**Problem to work on:** Report, in full, each line of the material below in which the string "computer" occurs.

**Material for this task:**
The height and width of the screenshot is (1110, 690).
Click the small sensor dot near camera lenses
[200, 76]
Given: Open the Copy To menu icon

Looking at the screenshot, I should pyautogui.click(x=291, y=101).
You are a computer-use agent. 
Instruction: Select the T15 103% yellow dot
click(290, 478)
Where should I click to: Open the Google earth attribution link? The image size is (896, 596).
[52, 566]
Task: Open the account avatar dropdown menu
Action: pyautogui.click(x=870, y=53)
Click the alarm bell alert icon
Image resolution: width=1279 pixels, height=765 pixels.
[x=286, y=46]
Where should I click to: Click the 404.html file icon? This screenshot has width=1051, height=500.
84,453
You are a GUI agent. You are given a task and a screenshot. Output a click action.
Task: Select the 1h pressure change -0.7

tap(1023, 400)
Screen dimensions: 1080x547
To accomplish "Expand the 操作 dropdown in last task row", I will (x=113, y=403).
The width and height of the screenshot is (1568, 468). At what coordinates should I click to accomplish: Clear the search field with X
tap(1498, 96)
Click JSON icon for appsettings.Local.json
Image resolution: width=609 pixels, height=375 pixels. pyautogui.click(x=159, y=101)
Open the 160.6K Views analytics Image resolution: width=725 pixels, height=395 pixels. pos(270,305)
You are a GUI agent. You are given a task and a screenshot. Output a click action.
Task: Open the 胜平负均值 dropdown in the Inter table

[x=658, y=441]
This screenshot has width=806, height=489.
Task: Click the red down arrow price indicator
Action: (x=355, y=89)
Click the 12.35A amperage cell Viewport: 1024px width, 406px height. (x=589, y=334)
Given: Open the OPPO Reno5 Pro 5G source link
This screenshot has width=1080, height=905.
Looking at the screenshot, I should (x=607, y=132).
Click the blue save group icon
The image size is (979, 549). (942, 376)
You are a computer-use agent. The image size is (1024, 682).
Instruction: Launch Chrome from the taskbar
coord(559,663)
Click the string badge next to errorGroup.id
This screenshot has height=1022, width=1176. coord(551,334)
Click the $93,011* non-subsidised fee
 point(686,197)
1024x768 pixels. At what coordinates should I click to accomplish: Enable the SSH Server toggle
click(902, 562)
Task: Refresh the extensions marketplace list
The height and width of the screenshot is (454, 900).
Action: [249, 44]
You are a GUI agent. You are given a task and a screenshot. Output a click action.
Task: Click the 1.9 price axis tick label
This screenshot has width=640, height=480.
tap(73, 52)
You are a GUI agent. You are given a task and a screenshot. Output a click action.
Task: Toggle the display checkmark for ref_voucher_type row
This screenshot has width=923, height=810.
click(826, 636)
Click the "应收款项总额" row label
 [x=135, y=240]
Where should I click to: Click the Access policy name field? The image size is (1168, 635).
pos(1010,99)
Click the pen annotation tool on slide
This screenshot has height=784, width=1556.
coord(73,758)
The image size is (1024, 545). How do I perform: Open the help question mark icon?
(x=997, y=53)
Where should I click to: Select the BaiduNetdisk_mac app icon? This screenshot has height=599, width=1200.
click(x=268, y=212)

**Response to the task:**
You are a computer-use agent. 
You are a computer-use agent. The image size is (1024, 682).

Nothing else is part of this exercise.